Vanderbilt also dropped the African American reporting with “no replacement for race-related or adjusted reporting,” according to Alp Ikizler, MD, director of the division of nephrology, noting that ”race is not a reliable proxy for genetic difference and this is especially true in the US given the level of admixture that is present here.”

“The process required input from multiple parties including but not limited to leadership, clinical pathology, information technology, and most importantly clinicians. Once everyone was on board, the change was seamless,” he said. But it is too soon to judge the impact on patient care, and “we need to follow it up with quantitative [and] qualitative work to understand the impact of this change on Black people.”

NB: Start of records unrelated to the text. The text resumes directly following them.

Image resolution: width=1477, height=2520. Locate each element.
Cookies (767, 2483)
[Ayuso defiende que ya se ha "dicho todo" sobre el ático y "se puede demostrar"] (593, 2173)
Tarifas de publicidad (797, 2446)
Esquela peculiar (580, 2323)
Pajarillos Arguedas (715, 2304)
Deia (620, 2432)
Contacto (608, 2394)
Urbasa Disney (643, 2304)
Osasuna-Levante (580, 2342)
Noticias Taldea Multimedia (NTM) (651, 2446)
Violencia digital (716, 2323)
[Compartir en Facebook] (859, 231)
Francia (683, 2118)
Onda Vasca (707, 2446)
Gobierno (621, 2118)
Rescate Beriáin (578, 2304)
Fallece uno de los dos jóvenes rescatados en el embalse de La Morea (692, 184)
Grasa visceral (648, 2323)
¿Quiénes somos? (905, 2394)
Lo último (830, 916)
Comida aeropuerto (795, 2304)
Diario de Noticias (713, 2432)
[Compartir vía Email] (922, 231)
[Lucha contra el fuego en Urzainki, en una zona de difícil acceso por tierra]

Three teaching hospitals affiliated with his institution also dropped the use of race as a variable in estimating eGFR, said Douglas Shemin, MD, director of the division of kidney diseases and hypertension at the Alpert Medical School of Brown University. “We didn’t make this decision lightly,” Shemin said. We had people from general internal medicine, pathology, nephrology, kidney transplantation, etc., all involved. The decision was unanimous.”

“Our take-home point to our trainees is that they should look at the creatinine level in every single patient and make an assessment about what they think the actual glomerular filtration rate is based on clinical signs,” Shemin said. That assessment should include muscle mass and other potential factors.

The use of a race coefficient dates back to the Modification of Diet in Renal Disease (MDRD) study, in which all patients had their GFR measured by the kidney iothalamate clearance gold standard. The researchers concluded that African Americans had higher creatinine levels vis a vis a given GFR, leading to the use of a correction factor in the MDRD estimating equation.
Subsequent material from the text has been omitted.